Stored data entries
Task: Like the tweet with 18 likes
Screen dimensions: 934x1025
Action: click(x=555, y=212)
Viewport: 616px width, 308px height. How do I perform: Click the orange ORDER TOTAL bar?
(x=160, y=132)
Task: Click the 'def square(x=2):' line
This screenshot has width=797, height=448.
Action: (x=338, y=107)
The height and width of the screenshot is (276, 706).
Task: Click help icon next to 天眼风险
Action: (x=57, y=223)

==

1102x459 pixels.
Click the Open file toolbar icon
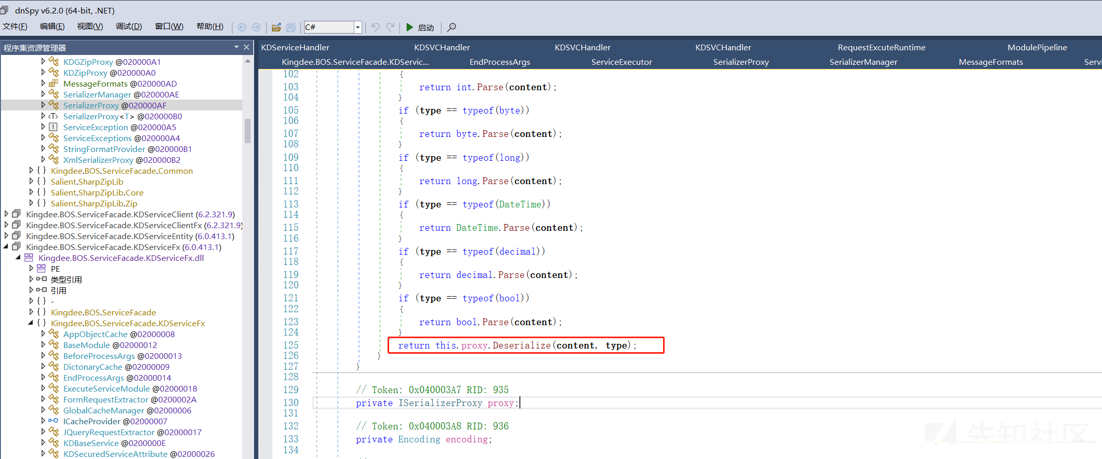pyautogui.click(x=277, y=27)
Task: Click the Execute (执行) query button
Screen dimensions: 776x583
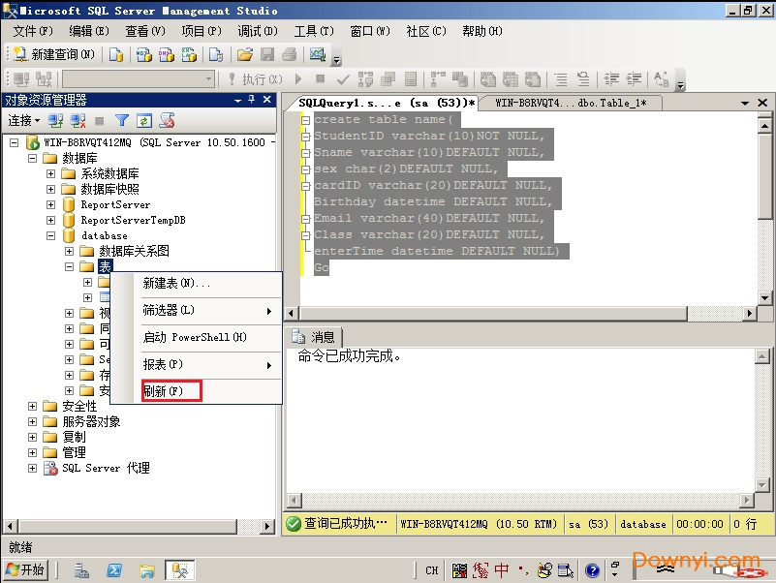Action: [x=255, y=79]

Problem details —
Repeat word for word the lines above that run from the line containing "Task: Like the tweet with 18 likes" through the line containing "Task: Click the 'def square(x=2):' line", both ends included, and nothing else.

Exercise answer —
Task: Like the tweet with 18 likes
Screen dimensions: 934x1025
Action: click(x=555, y=212)
Viewport: 616px width, 308px height. How do I perform: Click the orange ORDER TOTAL bar?
(x=160, y=132)
Task: Click the 'def square(x=2):' line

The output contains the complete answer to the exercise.